Als sie näher kamen, verblassten die Lebewesen, aber dafür erschien etwas anderes: Genau über dem Mittelpunktder virtuellen Stadt hing etwas am Himmel, eine einzige frei sichtbare Struktur, ein gewaltiges, hochkant gestelltes diskusförmiges Gebilde, das Rhodan an eine riesige Münze erinnerte. Es schwebte dort, ohne Bodenkontakt im Himmel verankert, aber das konnte ihn nicht verblüffen.

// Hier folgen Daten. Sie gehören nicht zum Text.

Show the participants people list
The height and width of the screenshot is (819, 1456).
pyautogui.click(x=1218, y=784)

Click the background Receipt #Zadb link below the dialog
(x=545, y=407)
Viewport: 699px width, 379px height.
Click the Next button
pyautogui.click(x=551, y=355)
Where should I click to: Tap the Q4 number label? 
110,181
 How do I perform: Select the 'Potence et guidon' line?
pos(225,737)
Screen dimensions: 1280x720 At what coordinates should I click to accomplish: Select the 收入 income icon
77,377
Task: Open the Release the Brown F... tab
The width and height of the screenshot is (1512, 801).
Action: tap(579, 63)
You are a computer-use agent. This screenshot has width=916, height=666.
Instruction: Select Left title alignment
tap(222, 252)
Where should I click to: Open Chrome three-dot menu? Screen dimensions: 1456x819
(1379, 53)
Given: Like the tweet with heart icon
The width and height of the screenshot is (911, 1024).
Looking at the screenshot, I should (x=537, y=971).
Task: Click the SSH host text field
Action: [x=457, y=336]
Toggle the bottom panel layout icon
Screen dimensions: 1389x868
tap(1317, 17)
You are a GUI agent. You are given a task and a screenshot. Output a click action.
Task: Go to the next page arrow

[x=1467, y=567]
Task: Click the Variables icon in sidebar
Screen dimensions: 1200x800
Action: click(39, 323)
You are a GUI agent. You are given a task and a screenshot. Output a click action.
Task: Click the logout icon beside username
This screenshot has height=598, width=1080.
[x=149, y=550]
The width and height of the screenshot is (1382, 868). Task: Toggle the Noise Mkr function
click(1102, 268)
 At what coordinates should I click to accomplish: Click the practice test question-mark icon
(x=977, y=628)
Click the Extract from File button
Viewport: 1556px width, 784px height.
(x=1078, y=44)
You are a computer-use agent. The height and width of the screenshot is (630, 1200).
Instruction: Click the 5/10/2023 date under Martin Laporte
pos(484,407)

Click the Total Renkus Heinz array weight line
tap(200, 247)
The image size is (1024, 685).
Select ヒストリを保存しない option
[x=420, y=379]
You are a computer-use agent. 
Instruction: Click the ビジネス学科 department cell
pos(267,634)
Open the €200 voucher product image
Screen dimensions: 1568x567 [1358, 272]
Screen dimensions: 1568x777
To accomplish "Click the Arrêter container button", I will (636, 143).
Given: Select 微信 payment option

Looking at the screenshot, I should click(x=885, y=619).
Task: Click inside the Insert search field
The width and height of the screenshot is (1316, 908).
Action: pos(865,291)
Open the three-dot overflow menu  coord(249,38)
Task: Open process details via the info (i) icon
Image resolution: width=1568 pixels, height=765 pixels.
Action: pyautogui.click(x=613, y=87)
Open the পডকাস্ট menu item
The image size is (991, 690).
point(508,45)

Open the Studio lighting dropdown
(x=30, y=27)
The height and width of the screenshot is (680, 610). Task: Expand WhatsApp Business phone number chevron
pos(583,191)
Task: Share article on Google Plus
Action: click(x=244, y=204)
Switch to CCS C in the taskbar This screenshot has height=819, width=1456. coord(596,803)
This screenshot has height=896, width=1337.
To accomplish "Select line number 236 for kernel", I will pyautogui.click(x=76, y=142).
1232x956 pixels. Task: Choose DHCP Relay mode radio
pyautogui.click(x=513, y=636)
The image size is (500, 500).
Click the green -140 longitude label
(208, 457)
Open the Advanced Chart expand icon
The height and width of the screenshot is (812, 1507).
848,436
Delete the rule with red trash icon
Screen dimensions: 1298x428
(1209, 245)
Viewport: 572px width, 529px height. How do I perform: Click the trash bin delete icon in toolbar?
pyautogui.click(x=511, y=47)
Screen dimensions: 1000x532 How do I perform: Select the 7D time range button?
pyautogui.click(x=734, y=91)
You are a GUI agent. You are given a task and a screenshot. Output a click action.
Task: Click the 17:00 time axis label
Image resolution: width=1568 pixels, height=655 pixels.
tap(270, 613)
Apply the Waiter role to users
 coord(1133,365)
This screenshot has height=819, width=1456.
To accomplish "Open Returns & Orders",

Auf Terra hatten sie etwas Ähnliches mit der Solaren Residenz geschaffen, und das ohne Hilfe von übergeordneten Entitäten.
Die SERUN-Positronik spielte erste Daten ein. Die Münze durchmaß etwa 800 Meter bei einer Dicke von etwa 75. Aber das war im Prinzip nebensächlich, wusste Rhodan. Wichtig war in erster Linie, was sie darstellte.
Die eine Seite glänzte im Licht der Zentrumssterne silberfarben wie poliertes Metall, die andere hingegen wies eine tiefschwarze, wie eloxierte Färbung auf.
Die Teleoptik des SERUNS zeigte, dass aus beiden Seiten der Münze Gebäude seitwärts auskragten, als gelte für sie jeweils ein eigener Schwerkraftvektor. Etliche dieser Türme erreichten 200 und mehr Meter Höhe oder Länge. Das Bild war kaum weniger verwirrend als das der virtuellen Stadt, aber abrupt wurde Rhodan klar, womit er es hier zu tun hatte.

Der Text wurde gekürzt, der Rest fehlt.